An agricultural technology experiment is underway in Reedley, in Fresno County. Fybr, a low power wireless networking company, is working with DaCapo Agricultural Corporation to determine whether Internet of things (IoT) enabled soil and temperature sensors and irrigation controls produce a real benefit, and if so, how much. So far, the answer is yes and significantly.
Fybr installed water, moisture and temperature sensors at different depths in the ground and temperature sensors in the canopy of a dozen plum and grape orchards, and flow monitors and valves in irrigation pipes. Those were linked back to an Alexa-enabled, voice activated control system via Fybr’s low power, low bit rate wireless network. It’s based on the LoRa standard and uses Semtech chips, but Fybr made its own, proprietary modifications to reduce the amount of energy consumed – the target is ten years between battery changes.

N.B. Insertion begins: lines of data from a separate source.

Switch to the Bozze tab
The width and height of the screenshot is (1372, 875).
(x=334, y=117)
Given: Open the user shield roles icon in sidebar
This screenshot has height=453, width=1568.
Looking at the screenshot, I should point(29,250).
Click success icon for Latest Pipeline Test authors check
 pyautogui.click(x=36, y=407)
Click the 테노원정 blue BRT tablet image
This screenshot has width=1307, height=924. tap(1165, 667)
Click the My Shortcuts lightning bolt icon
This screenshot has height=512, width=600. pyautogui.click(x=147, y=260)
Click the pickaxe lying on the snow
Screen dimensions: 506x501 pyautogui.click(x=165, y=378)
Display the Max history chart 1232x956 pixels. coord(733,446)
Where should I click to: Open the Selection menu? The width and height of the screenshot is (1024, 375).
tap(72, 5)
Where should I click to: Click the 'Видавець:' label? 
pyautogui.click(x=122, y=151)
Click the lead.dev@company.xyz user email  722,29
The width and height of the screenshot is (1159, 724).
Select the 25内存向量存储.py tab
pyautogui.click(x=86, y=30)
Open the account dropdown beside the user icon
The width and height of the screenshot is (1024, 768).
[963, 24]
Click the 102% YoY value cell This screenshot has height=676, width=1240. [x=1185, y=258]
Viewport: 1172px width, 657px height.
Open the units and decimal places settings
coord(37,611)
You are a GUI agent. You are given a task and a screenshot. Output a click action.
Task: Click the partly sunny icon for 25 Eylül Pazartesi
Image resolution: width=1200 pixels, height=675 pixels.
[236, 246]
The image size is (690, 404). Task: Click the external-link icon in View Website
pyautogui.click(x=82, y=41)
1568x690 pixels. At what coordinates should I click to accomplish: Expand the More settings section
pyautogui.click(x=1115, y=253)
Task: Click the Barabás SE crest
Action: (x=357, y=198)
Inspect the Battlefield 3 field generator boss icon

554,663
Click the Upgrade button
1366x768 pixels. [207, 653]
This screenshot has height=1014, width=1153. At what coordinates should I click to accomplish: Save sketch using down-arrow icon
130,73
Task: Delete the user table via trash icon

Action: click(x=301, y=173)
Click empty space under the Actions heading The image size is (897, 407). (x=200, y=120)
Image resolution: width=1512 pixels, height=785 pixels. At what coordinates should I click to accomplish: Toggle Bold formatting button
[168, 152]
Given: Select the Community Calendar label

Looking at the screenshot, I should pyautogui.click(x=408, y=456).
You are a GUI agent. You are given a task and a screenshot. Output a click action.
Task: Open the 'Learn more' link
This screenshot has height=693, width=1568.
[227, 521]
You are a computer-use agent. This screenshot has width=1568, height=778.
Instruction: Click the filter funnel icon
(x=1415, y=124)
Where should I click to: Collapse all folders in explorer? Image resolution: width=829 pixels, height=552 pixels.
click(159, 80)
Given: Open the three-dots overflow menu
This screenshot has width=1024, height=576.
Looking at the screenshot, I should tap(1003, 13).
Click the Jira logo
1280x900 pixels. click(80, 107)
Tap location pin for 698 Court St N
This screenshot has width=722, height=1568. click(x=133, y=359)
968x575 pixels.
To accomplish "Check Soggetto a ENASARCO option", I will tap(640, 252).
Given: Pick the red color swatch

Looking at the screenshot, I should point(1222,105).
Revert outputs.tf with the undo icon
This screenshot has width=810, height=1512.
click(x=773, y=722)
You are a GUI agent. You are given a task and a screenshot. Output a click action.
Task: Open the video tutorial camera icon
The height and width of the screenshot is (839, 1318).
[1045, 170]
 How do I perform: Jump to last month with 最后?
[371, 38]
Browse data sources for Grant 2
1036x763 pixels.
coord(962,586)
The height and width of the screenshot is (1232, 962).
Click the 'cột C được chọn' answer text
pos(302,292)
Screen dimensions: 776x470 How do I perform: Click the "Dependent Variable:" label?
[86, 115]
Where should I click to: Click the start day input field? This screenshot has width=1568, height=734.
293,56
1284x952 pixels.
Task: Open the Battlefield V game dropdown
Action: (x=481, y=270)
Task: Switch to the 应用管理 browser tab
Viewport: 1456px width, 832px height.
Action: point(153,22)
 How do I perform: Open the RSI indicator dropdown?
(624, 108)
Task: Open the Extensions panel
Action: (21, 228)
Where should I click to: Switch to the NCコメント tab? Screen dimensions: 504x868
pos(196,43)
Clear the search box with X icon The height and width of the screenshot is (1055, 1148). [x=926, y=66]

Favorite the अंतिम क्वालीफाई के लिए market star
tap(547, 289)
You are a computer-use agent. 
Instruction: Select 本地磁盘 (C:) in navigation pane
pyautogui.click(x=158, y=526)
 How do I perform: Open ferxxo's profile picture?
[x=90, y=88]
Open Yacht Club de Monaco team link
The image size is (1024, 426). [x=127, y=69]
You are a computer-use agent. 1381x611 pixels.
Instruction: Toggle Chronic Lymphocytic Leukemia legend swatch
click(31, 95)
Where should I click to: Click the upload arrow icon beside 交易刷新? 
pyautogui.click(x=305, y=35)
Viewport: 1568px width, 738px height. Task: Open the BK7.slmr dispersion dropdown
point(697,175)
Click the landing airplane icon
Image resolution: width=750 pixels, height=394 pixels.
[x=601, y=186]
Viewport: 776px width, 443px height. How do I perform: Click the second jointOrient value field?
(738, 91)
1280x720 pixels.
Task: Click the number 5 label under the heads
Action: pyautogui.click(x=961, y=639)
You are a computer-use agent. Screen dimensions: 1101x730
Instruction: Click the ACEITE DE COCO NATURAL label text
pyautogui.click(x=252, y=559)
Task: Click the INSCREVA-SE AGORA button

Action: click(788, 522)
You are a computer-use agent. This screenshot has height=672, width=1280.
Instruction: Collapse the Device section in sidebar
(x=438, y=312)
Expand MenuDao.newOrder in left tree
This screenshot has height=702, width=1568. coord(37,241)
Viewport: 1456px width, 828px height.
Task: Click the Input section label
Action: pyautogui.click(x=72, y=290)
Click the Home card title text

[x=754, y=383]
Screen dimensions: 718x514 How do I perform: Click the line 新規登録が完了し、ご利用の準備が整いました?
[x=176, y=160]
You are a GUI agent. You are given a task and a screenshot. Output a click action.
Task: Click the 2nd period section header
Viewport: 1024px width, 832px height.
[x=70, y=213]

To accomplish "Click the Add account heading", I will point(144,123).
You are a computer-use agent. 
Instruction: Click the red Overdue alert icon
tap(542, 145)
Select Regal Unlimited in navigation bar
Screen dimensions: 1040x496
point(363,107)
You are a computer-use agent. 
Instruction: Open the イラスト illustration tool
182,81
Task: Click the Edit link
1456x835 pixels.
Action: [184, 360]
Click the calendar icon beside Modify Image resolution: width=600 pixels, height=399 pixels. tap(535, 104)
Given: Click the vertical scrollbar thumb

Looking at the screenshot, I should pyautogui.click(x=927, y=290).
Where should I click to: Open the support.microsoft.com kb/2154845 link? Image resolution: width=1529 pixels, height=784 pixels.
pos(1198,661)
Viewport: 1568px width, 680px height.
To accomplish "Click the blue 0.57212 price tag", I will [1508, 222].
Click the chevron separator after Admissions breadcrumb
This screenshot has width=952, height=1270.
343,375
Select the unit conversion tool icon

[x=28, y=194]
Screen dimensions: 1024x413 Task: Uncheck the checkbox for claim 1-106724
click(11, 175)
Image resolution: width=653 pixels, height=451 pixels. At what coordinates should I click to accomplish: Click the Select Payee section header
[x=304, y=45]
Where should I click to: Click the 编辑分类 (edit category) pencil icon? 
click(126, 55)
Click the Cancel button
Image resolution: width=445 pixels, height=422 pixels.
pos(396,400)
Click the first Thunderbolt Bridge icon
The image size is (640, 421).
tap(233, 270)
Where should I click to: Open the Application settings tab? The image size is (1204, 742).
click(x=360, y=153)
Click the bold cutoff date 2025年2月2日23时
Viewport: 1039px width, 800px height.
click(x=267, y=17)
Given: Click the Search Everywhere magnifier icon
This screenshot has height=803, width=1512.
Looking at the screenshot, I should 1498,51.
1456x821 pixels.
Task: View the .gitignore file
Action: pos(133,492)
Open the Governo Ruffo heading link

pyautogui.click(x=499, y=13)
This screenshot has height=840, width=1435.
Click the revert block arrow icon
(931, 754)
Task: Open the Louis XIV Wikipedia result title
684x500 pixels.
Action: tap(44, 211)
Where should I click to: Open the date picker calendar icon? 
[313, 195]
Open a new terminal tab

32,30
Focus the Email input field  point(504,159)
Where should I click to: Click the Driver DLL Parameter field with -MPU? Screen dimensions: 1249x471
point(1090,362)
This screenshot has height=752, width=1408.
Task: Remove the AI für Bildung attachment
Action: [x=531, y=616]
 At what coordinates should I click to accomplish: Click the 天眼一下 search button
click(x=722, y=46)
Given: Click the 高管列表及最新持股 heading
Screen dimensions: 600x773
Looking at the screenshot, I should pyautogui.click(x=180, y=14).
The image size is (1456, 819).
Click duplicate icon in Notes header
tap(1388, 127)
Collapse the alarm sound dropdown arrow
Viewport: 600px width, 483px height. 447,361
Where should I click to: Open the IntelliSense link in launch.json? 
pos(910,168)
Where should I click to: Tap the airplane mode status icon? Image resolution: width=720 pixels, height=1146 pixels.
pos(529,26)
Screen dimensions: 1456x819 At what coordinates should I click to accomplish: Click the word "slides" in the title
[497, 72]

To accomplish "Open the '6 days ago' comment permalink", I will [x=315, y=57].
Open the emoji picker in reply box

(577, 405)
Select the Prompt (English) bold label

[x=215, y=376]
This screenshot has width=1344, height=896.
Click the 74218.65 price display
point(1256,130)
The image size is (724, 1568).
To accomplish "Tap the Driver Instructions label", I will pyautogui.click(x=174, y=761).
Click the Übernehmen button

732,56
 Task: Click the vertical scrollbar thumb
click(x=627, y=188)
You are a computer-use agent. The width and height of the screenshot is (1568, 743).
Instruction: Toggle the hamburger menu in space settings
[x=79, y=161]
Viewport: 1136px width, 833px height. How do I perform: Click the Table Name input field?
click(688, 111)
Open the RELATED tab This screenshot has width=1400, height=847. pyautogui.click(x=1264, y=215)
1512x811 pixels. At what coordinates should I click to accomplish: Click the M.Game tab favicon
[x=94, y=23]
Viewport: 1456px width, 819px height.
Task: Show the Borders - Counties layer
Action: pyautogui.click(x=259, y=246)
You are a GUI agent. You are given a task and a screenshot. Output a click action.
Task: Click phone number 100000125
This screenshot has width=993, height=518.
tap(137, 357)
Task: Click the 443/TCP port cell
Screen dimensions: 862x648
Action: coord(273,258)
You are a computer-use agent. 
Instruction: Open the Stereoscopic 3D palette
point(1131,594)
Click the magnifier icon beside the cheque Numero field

This system allowed them to do two things: determine how much water was being wasted due to saturated soil or because it was simply percolating beyond the reach of the roots, and control the temperature of the trees and vines by spraying water to cool them down or prevent freezing.
The full results won’t be ready until after the current growing season, but a comparison of preliminary data with adjacent control blocks indicates that the level of overwatering had been in 30% to 40% range. Heat-related losses during harvesting dropped from $2 million two years ago to zero this year. It appears that granular temperature control mitigated a risk factor that averages about 20% of value per year.
Smart city infrastructure, and not ag tech, is Fybr’s main line of business. The company says it has smart parking systems deployed in a handful of U.S. cities (and one in India), including San Francisco, and is expanding its range of urban applications to include water/waste water system and environmental monitoring.